Probability for Computing Science course outline · IE BCSAI

Course overview

An in-depth course on probability theory tailored to modern computing — from discrete random variables to Bayesian networks, Markov chains and the Poisson process.

Probability for Computing Science equips students with a solid foundation in probability theory, tailored to the needs of modern computing. Emphasizing both theoretical rigor and practical relevance, the course explores discrete and continuous random variables, conditional probability, Markov chains, Poisson processes and Bayesian networks. These probabilistic tools underpin many core areas in computer science — algorithms, machine learning, data analysis and artificial intelligence.

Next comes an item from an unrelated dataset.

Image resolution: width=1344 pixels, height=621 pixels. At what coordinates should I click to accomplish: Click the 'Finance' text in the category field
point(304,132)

Through a combination of conceptual insights and hands-on examples, students learn to model uncertainty, reason under incomplete information, and apply probabilistic thinking to solve complex computational problems. Every concept below has a matching interactive demo you can play with.

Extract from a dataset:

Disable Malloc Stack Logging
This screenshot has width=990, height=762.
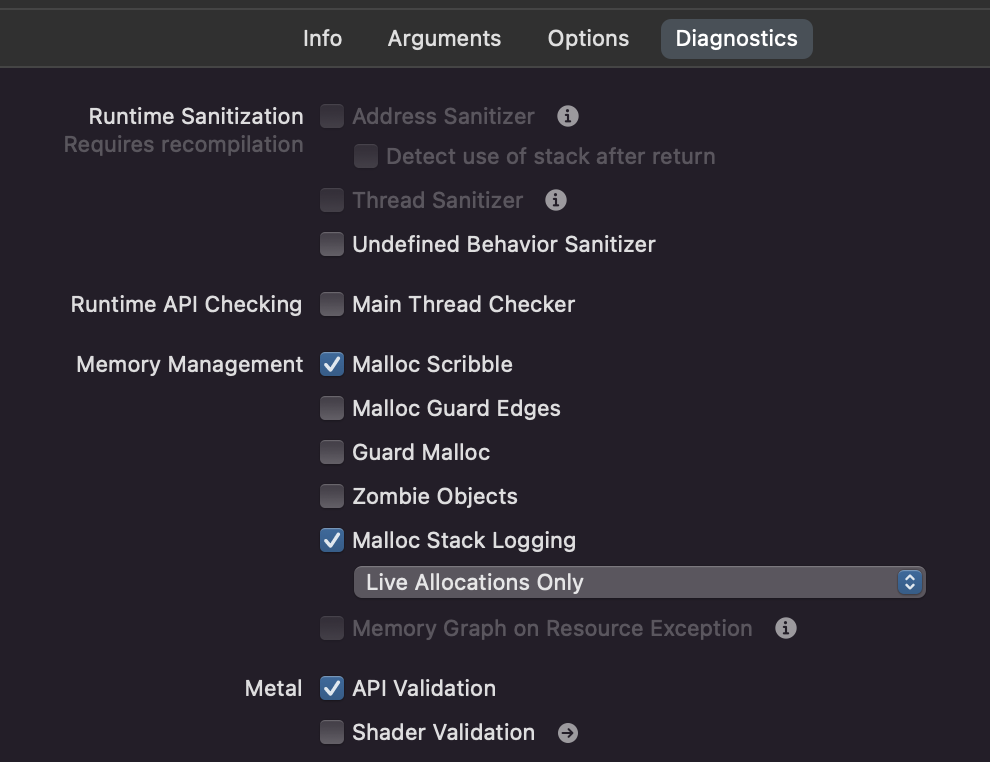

The 15 sessions are grouped into five modules. Module I refreshes the discrete probability toolkit and Bayes' theorem; Module II builds Bayesian networks as a compact, graphical language for joint distributions and inference; Module III turns to stochastic dynamics with Markov chains; Module IV moves to continuous time with the exponential distribution, the Poisson process and queues; and Module V consolidates everything through group project presentations, review and the final exam. The running example — a spam filter — is introduced in session 1 and reappears as a Naive Bayes classifier in session 7, tying probabilistic theory to a concrete computing application.

Program
BCSAI — Computer Science & AI
Code
PCS-CSAI.2.M.A
Area
Mathematics
Sessions
15 (live, in-person)
Credits
3.0 ECTS
Academic year
2025–26
Degree course
Second
Semester
Category
Compulsory
Language
English
Professor
Manuele Leonelli
Contact
mleonelli@faculty.ie.edu

About the instructor: Manuele Leonelli is an Assistant Professor in the School of Science and Technology at IE University (PhD in Statistics, University of Warwick, 2015). His research centers on probabilistic graphical models for decision-making under uncertainty and inference over extreme values, with published work in JMLR, Information Sciences and Statistics and Computing. Office hours are on request by email. Estimated student workload is 75 hours total. Class category: compulsory. Campus: Madrid / Segovia.

Learning objectives

By the end of the course, students will be able to apply key probabilistic tools in both academic and professional contexts, reasoning under uncertainty and validating their conclusions.

Methodology & assessment

IE's collaborative, active and applied teaching method — 75 estimated hours of student work — paired with continuous evaluation across four components.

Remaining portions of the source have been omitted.